THE TASK.
Give back all the data below exactly as it is shown.

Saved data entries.

^^^^

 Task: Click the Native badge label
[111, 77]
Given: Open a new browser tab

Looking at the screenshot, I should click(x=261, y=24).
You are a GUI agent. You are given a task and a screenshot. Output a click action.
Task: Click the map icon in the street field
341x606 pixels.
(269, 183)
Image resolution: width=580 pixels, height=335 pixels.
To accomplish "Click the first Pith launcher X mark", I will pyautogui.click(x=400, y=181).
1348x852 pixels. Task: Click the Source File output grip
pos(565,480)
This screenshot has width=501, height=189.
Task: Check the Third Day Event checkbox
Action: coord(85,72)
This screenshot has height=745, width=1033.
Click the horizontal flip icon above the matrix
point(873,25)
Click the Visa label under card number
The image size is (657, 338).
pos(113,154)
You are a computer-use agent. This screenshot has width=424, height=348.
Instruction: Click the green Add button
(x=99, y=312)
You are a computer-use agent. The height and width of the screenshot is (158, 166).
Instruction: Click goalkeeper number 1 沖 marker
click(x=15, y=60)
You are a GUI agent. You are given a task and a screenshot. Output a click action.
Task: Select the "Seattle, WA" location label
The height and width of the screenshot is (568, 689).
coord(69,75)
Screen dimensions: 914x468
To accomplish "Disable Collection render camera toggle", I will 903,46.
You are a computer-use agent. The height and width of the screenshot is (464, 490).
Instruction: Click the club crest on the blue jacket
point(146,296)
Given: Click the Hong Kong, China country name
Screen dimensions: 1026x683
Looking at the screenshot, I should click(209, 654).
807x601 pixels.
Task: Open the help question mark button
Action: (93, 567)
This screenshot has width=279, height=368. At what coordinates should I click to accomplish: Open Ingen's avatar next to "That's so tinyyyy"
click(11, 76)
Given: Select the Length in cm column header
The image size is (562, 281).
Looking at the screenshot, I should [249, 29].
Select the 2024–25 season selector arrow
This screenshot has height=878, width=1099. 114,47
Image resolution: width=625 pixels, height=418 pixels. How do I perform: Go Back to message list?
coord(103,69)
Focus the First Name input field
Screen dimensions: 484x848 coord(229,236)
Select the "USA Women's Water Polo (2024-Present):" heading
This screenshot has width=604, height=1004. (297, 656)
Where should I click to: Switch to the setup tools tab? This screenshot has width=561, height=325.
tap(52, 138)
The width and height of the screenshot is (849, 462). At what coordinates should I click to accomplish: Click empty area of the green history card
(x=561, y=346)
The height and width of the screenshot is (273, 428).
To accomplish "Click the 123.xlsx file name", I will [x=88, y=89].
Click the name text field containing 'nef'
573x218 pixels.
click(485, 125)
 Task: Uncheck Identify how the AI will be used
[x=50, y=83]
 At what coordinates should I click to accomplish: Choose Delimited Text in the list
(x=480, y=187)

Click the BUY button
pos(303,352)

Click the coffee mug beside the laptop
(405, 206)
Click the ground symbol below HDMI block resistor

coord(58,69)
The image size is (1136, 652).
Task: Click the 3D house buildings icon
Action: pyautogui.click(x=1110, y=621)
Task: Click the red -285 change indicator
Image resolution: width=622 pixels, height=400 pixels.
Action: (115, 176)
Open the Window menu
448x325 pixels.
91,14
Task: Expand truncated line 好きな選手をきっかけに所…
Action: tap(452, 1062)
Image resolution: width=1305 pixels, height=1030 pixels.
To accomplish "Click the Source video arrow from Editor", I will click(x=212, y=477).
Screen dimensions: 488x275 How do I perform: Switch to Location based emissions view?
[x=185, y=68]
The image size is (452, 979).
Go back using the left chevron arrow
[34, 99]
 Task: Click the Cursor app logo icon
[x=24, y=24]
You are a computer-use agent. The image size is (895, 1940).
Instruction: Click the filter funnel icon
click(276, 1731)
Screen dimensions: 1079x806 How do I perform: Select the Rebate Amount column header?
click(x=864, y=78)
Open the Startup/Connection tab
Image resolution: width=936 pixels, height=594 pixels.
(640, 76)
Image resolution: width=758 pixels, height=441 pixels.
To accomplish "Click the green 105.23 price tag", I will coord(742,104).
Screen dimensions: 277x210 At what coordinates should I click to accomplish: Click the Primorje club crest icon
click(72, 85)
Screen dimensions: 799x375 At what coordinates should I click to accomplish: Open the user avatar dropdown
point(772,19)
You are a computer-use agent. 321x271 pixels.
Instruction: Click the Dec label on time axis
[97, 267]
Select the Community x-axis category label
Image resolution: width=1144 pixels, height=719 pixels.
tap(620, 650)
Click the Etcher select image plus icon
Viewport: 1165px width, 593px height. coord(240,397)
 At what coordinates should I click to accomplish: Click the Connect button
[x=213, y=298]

^^^^

THE ANSWER.
 Task: Click the Native badge label
[111, 77]
Given: Open a new browser tab

Looking at the screenshot, I should click(x=261, y=24).
You are a GUI agent. You are given a task and a screenshot. Output a click action.
Task: Click the map icon in the street field
341x606 pixels.
(269, 183)
Image resolution: width=580 pixels, height=335 pixels.
To accomplish "Click the first Pith launcher X mark", I will pyautogui.click(x=400, y=181).
1348x852 pixels. Task: Click the Source File output grip
pos(565,480)
This screenshot has width=501, height=189.
Task: Check the Third Day Event checkbox
Action: coord(85,72)
This screenshot has height=745, width=1033.
Click the horizontal flip icon above the matrix
point(873,25)
Click the Visa label under card number
The image size is (657, 338).
pos(113,154)
You are a computer-use agent. This screenshot has width=424, height=348.
Instruction: Click the green Add button
(x=99, y=312)
You are a computer-use agent. The height and width of the screenshot is (158, 166).
Instruction: Click goalkeeper number 1 沖 marker
click(x=15, y=60)
You are a GUI agent. You are given a task and a screenshot. Output a click action.
Task: Select the "Seattle, WA" location label
The height and width of the screenshot is (568, 689).
coord(69,75)
Screen dimensions: 914x468
To accomplish "Disable Collection render camera toggle", I will 903,46.
You are a computer-use agent. The height and width of the screenshot is (464, 490).
Instruction: Click the club crest on the blue jacket
point(146,296)
Given: Click the Hong Kong, China country name
Screen dimensions: 1026x683
Looking at the screenshot, I should click(209, 654).
807x601 pixels.
Task: Open the help question mark button
Action: (93, 567)
This screenshot has width=279, height=368. At what coordinates should I click to accomplish: Open Ingen's avatar next to "That's so tinyyyy"
click(11, 76)
Given: Select the Length in cm column header
The image size is (562, 281).
Looking at the screenshot, I should [249, 29].
Select the 2024–25 season selector arrow
This screenshot has height=878, width=1099. 114,47
Image resolution: width=625 pixels, height=418 pixels. How do I perform: Go Back to message list?
coord(103,69)
Focus the First Name input field
Screen dimensions: 484x848 coord(229,236)
Select the "USA Women's Water Polo (2024-Present):" heading
This screenshot has width=604, height=1004. (297, 656)
Where should I click to: Switch to the setup tools tab? This screenshot has width=561, height=325.
tap(52, 138)
The width and height of the screenshot is (849, 462). At what coordinates should I click to accomplish: Click empty area of the green history card
(x=561, y=346)
The height and width of the screenshot is (273, 428).
To accomplish "Click the 123.xlsx file name", I will [x=88, y=89].
Click the name text field containing 'nef'
573x218 pixels.
click(485, 125)
 Task: Uncheck Identify how the AI will be used
[x=50, y=83]
 At what coordinates should I click to accomplish: Choose Delimited Text in the list
(x=480, y=187)

Click the BUY button
pos(303,352)

Click the coffee mug beside the laptop
(405, 206)
Click the ground symbol below HDMI block resistor

coord(58,69)
The image size is (1136, 652).
Task: Click the 3D house buildings icon
Action: pyautogui.click(x=1110, y=621)
Task: Click the red -285 change indicator
Image resolution: width=622 pixels, height=400 pixels.
Action: (115, 176)
Open the Window menu
448x325 pixels.
91,14
Task: Expand truncated line 好きな選手をきっかけに所…
Action: tap(452, 1062)
Image resolution: width=1305 pixels, height=1030 pixels.
To accomplish "Click the Source video arrow from Editor", I will click(x=212, y=477).
Screen dimensions: 488x275 How do I perform: Switch to Location based emissions view?
[x=185, y=68]
The image size is (452, 979).
Go back using the left chevron arrow
[34, 99]
 Task: Click the Cursor app logo icon
[x=24, y=24]
You are a computer-use agent. The image size is (895, 1940).
Instruction: Click the filter funnel icon
click(276, 1731)
Screen dimensions: 1079x806 How do I perform: Select the Rebate Amount column header?
click(x=864, y=78)
Open the Startup/Connection tab
Image resolution: width=936 pixels, height=594 pixels.
(640, 76)
Image resolution: width=758 pixels, height=441 pixels.
To accomplish "Click the green 105.23 price tag", I will coord(742,104).
Screen dimensions: 277x210 At what coordinates should I click to accomplish: Click the Primorje club crest icon
click(72, 85)
Screen dimensions: 799x375 At what coordinates should I click to accomplish: Open the user avatar dropdown
point(772,19)
You are a computer-use agent. 321x271 pixels.
Instruction: Click the Dec label on time axis
[97, 267]
Select the Community x-axis category label
Image resolution: width=1144 pixels, height=719 pixels.
tap(620, 650)
Click the Etcher select image plus icon
Viewport: 1165px width, 593px height. coord(240,397)
 At what coordinates should I click to accomplish: Click the Connect button
[x=213, y=298]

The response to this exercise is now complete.